#### Record list
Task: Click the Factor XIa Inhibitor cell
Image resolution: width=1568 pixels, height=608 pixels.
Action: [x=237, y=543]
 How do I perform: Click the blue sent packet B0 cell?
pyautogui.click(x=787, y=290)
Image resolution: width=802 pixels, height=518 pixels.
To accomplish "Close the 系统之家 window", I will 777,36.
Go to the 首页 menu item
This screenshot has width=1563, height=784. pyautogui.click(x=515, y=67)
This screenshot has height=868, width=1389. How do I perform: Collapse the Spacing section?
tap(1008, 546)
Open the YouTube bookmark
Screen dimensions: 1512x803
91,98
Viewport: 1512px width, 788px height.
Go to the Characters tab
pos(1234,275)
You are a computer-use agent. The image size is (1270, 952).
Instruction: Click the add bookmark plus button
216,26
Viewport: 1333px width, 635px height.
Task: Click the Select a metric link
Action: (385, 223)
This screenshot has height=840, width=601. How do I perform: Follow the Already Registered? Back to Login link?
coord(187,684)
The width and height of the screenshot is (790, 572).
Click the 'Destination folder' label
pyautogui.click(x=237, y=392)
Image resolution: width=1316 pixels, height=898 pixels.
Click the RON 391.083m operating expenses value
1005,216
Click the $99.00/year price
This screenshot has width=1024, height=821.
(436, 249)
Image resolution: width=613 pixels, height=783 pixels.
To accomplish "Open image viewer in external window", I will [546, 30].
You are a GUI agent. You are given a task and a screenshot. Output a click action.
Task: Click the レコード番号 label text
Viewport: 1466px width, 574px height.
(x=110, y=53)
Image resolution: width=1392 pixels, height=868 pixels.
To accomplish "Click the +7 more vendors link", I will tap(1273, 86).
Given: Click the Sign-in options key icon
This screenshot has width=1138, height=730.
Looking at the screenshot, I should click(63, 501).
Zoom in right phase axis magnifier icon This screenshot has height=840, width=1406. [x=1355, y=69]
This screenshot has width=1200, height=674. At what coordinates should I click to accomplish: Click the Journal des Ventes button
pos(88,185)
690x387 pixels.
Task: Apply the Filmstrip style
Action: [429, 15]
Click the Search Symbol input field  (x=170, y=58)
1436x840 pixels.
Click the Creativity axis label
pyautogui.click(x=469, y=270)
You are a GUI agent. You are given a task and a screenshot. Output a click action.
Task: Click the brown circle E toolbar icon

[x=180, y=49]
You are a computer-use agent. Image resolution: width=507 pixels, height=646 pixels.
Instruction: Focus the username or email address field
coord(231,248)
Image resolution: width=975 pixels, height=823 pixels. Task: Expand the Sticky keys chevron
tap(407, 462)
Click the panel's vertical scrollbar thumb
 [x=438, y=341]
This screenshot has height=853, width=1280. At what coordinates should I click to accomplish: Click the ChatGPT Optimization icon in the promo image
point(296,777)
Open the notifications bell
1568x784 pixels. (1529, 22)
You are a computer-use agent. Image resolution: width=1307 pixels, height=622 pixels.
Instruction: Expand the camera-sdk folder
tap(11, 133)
########
* Given instruction
Copy out every one of the rows above word for word, without changing any character.

* The solution
Task: Click the Factor XIa Inhibitor cell
Image resolution: width=1568 pixels, height=608 pixels.
Action: [x=237, y=543]
 How do I perform: Click the blue sent packet B0 cell?
pyautogui.click(x=787, y=290)
Image resolution: width=802 pixels, height=518 pixels.
To accomplish "Close the 系统之家 window", I will 777,36.
Go to the 首页 menu item
This screenshot has width=1563, height=784. pyautogui.click(x=515, y=67)
This screenshot has height=868, width=1389. How do I perform: Collapse the Spacing section?
tap(1008, 546)
Open the YouTube bookmark
Screen dimensions: 1512x803
91,98
Viewport: 1512px width, 788px height.
Go to the Characters tab
pos(1234,275)
You are a computer-use agent. The image size is (1270, 952).
Instruction: Click the add bookmark plus button
216,26
Viewport: 1333px width, 635px height.
Task: Click the Select a metric link
Action: (385, 223)
This screenshot has height=840, width=601. How do I perform: Follow the Already Registered? Back to Login link?
coord(187,684)
The width and height of the screenshot is (790, 572).
Click the 'Destination folder' label
pyautogui.click(x=237, y=392)
Image resolution: width=1316 pixels, height=898 pixels.
Click the RON 391.083m operating expenses value
1005,216
Click the $99.00/year price
This screenshot has width=1024, height=821.
(436, 249)
Image resolution: width=613 pixels, height=783 pixels.
To accomplish "Open image viewer in external window", I will [546, 30].
You are a GUI agent. You are given a task and a screenshot. Output a click action.
Task: Click the レコード番号 label text
Viewport: 1466px width, 574px height.
(x=110, y=53)
Image resolution: width=1392 pixels, height=868 pixels.
To accomplish "Click the +7 more vendors link", I will tap(1273, 86).
Given: Click the Sign-in options key icon
This screenshot has width=1138, height=730.
Looking at the screenshot, I should click(63, 501).
Zoom in right phase axis magnifier icon This screenshot has height=840, width=1406. [x=1355, y=69]
This screenshot has width=1200, height=674. At what coordinates should I click to accomplish: Click the Journal des Ventes button
pos(88,185)
690x387 pixels.
Task: Apply the Filmstrip style
Action: [429, 15]
Click the Search Symbol input field  (x=170, y=58)
1436x840 pixels.
Click the Creativity axis label
pyautogui.click(x=469, y=270)
You are a GUI agent. You are given a task and a screenshot. Output a click action.
Task: Click the brown circle E toolbar icon

[x=180, y=49]
You are a computer-use agent. Image resolution: width=507 pixels, height=646 pixels.
Instruction: Focus the username or email address field
coord(231,248)
Image resolution: width=975 pixels, height=823 pixels. Task: Expand the Sticky keys chevron
tap(407, 462)
Click the panel's vertical scrollbar thumb
 [x=438, y=341]
This screenshot has height=853, width=1280. At what coordinates should I click to accomplish: Click the ChatGPT Optimization icon in the promo image
point(296,777)
Open the notifications bell
1568x784 pixels. (1529, 22)
You are a computer-use agent. Image resolution: width=1307 pixels, height=622 pixels.
Instruction: Expand the camera-sdk folder
tap(11, 133)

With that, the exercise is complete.